== Directions ==
Each entry below needs to be copied exactly, with nothing dropped.

────────

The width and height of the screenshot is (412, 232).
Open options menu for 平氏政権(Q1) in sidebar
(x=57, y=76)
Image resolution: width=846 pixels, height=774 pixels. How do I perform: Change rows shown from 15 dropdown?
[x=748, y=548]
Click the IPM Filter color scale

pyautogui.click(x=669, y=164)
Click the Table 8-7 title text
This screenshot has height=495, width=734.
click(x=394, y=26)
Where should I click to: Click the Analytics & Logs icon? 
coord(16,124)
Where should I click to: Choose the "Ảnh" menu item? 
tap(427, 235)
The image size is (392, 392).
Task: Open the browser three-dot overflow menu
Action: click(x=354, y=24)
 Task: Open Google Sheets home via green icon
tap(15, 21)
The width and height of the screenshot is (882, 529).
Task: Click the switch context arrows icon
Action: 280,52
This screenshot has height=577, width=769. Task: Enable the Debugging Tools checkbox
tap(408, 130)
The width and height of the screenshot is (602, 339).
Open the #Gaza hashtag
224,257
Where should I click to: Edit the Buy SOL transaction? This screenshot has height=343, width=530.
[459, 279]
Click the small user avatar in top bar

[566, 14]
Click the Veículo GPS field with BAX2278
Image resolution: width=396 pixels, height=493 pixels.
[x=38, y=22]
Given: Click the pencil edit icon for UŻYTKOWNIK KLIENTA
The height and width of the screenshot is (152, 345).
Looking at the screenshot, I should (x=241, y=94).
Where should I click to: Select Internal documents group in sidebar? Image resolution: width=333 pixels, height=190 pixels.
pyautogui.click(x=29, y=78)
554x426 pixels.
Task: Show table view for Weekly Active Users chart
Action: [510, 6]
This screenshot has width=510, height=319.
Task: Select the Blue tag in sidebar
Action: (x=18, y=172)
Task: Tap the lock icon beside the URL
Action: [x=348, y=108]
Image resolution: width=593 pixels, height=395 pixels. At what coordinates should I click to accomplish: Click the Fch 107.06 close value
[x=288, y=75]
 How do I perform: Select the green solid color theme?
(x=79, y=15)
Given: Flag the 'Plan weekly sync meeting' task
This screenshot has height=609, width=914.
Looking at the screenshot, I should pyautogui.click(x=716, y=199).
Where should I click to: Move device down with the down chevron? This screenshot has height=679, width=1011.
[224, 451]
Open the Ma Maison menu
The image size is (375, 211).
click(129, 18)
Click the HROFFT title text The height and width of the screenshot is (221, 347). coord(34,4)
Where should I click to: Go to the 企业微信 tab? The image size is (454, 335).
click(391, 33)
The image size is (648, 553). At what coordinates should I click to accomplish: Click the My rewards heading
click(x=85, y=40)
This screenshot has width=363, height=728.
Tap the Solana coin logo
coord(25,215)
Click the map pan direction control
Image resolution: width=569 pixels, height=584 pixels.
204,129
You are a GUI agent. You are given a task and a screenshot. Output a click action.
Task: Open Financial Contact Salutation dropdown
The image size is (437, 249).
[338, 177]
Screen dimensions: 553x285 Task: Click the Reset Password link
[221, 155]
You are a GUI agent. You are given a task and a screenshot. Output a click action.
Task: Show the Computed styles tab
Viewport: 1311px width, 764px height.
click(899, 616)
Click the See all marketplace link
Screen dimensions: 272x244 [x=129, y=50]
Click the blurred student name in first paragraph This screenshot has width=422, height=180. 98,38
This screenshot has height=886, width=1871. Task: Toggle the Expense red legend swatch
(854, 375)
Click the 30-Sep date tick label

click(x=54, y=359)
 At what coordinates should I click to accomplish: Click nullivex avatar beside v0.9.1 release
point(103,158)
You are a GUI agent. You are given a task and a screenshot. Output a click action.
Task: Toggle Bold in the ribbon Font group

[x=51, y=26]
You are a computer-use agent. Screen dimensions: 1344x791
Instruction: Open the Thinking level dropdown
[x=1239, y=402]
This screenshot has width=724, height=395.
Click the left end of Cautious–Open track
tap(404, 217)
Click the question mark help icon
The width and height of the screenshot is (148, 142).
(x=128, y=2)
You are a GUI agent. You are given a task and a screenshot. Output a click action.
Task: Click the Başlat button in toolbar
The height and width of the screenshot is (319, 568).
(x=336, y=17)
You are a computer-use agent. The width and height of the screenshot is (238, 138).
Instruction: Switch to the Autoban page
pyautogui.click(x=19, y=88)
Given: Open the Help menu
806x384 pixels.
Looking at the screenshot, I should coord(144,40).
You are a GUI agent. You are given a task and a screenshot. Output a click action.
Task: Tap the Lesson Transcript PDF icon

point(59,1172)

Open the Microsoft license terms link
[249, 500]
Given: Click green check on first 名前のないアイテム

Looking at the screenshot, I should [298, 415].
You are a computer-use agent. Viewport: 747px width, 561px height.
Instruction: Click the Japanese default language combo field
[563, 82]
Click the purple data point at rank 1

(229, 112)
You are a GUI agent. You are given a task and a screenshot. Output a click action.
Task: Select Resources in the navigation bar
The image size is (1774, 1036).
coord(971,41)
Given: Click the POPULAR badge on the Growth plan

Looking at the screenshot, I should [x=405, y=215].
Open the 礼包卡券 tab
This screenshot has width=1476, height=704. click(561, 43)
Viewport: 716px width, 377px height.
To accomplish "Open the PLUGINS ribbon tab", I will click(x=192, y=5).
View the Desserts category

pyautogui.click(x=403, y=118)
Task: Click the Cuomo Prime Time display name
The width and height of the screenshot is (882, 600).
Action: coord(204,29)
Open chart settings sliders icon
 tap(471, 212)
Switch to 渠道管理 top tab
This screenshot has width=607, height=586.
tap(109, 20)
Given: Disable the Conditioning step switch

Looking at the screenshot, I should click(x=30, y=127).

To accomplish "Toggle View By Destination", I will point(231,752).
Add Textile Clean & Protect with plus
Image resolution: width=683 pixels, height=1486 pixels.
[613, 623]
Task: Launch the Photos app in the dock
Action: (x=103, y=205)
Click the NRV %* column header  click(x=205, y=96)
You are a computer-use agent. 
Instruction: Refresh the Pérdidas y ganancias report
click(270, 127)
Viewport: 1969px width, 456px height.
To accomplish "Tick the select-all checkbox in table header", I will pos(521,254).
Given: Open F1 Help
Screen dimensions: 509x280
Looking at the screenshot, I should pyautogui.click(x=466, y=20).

────────

== Task response ==
The width and height of the screenshot is (412, 232).
Open options menu for 平氏政権(Q1) in sidebar
(x=57, y=76)
Image resolution: width=846 pixels, height=774 pixels. How do I perform: Change rows shown from 15 dropdown?
[x=748, y=548]
Click the IPM Filter color scale

pyautogui.click(x=669, y=164)
Click the Table 8-7 title text
This screenshot has height=495, width=734.
click(x=394, y=26)
Where should I click to: Click the Analytics & Logs icon? 
coord(16,124)
Where should I click to: Choose the "Ảnh" menu item? 
tap(427, 235)
The image size is (392, 392).
Task: Open the browser three-dot overflow menu
Action: click(x=354, y=24)
 Task: Open Google Sheets home via green icon
tap(15, 21)
The width and height of the screenshot is (882, 529).
Task: Click the switch context arrows icon
Action: 280,52
This screenshot has height=577, width=769. Task: Enable the Debugging Tools checkbox
tap(408, 130)
The width and height of the screenshot is (602, 339).
Open the #Gaza hashtag
224,257
Where should I click to: Edit the Buy SOL transaction? This screenshot has height=343, width=530.
[459, 279]
Click the small user avatar in top bar

[566, 14]
Click the Veículo GPS field with BAX2278
Image resolution: width=396 pixels, height=493 pixels.
[x=38, y=22]
Given: Click the pencil edit icon for UŻYTKOWNIK KLIENTA
The height and width of the screenshot is (152, 345).
Looking at the screenshot, I should (x=241, y=94).
Where should I click to: Select Internal documents group in sidebar? Image resolution: width=333 pixels, height=190 pixels.
pyautogui.click(x=29, y=78)
554x426 pixels.
Task: Show table view for Weekly Active Users chart
Action: [510, 6]
This screenshot has width=510, height=319.
Task: Select the Blue tag in sidebar
Action: (x=18, y=172)
Task: Tap the lock icon beside the URL
Action: [x=348, y=108]
Image resolution: width=593 pixels, height=395 pixels. At what coordinates should I click to accomplish: Click the Fch 107.06 close value
[x=288, y=75]
 How do I perform: Select the green solid color theme?
(x=79, y=15)
Given: Flag the 'Plan weekly sync meeting' task
This screenshot has height=609, width=914.
Looking at the screenshot, I should pyautogui.click(x=716, y=199).
Where should I click to: Move device down with the down chevron? This screenshot has height=679, width=1011.
[224, 451]
Open the Ma Maison menu
The image size is (375, 211).
click(129, 18)
Click the HROFFT title text The height and width of the screenshot is (221, 347). coord(34,4)
Where should I click to: Go to the 企业微信 tab? The image size is (454, 335).
click(391, 33)
The image size is (648, 553). At what coordinates should I click to accomplish: Click the My rewards heading
click(x=85, y=40)
This screenshot has width=363, height=728.
Tap the Solana coin logo
coord(25,215)
Click the map pan direction control
Image resolution: width=569 pixels, height=584 pixels.
204,129
You are a GUI agent. You are given a task and a screenshot. Output a click action.
Task: Open Financial Contact Salutation dropdown
The image size is (437, 249).
[338, 177]
Screen dimensions: 553x285 Task: Click the Reset Password link
[221, 155]
You are a GUI agent. You are given a task and a screenshot. Output a click action.
Task: Show the Computed styles tab
Viewport: 1311px width, 764px height.
click(899, 616)
Click the See all marketplace link
Screen dimensions: 272x244 [x=129, y=50]
Click the blurred student name in first paragraph This screenshot has width=422, height=180. 98,38
This screenshot has height=886, width=1871. Task: Toggle the Expense red legend swatch
(854, 375)
Click the 30-Sep date tick label

click(x=54, y=359)
 At what coordinates should I click to accomplish: Click nullivex avatar beside v0.9.1 release
point(103,158)
You are a GUI agent. You are given a task and a screenshot. Output a click action.
Task: Toggle Bold in the ribbon Font group

[x=51, y=26]
You are a computer-use agent. Screen dimensions: 1344x791
Instruction: Open the Thinking level dropdown
[x=1239, y=402]
This screenshot has width=724, height=395.
Click the left end of Cautious–Open track
tap(404, 217)
Click the question mark help icon
The width and height of the screenshot is (148, 142).
(x=128, y=2)
You are a GUI agent. You are given a task and a screenshot. Output a click action.
Task: Click the Başlat button in toolbar
The height and width of the screenshot is (319, 568).
(x=336, y=17)
You are a computer-use agent. The width and height of the screenshot is (238, 138).
Instruction: Switch to the Autoban page
pyautogui.click(x=19, y=88)
Given: Open the Help menu
806x384 pixels.
Looking at the screenshot, I should coord(144,40).
You are a GUI agent. You are given a task and a screenshot. Output a click action.
Task: Tap the Lesson Transcript PDF icon

point(59,1172)

Open the Microsoft license terms link
[249, 500]
Given: Click green check on first 名前のないアイテム

Looking at the screenshot, I should [298, 415].
You are a computer-use agent. Viewport: 747px width, 561px height.
Instruction: Click the Japanese default language combo field
[563, 82]
Click the purple data point at rank 1

(229, 112)
You are a GUI agent. You are given a task and a screenshot. Output a click action.
Task: Select Resources in the navigation bar
The image size is (1774, 1036).
coord(971,41)
Given: Click the POPULAR badge on the Growth plan

Looking at the screenshot, I should [x=405, y=215].
Open the 礼包卡券 tab
This screenshot has width=1476, height=704. click(561, 43)
Viewport: 716px width, 377px height.
To accomplish "Open the PLUGINS ribbon tab", I will click(x=192, y=5).
View the Desserts category

pyautogui.click(x=403, y=118)
Task: Click the Cuomo Prime Time display name
The width and height of the screenshot is (882, 600).
Action: coord(204,29)
Open chart settings sliders icon
 tap(471, 212)
Switch to 渠道管理 top tab
This screenshot has width=607, height=586.
tap(109, 20)
Given: Disable the Conditioning step switch

Looking at the screenshot, I should click(x=30, y=127).

To accomplish "Toggle View By Destination", I will point(231,752).
Add Textile Clean & Protect with plus
Image resolution: width=683 pixels, height=1486 pixels.
[613, 623]
Task: Launch the Photos app in the dock
Action: (x=103, y=205)
Click the NRV %* column header  click(x=205, y=96)
You are a computer-use agent. 
Instruction: Refresh the Pérdidas y ganancias report
click(270, 127)
Viewport: 1969px width, 456px height.
To accomplish "Tick the select-all checkbox in table header", I will pos(521,254).
Given: Open F1 Help
Screen dimensions: 509x280
Looking at the screenshot, I should pyautogui.click(x=466, y=20).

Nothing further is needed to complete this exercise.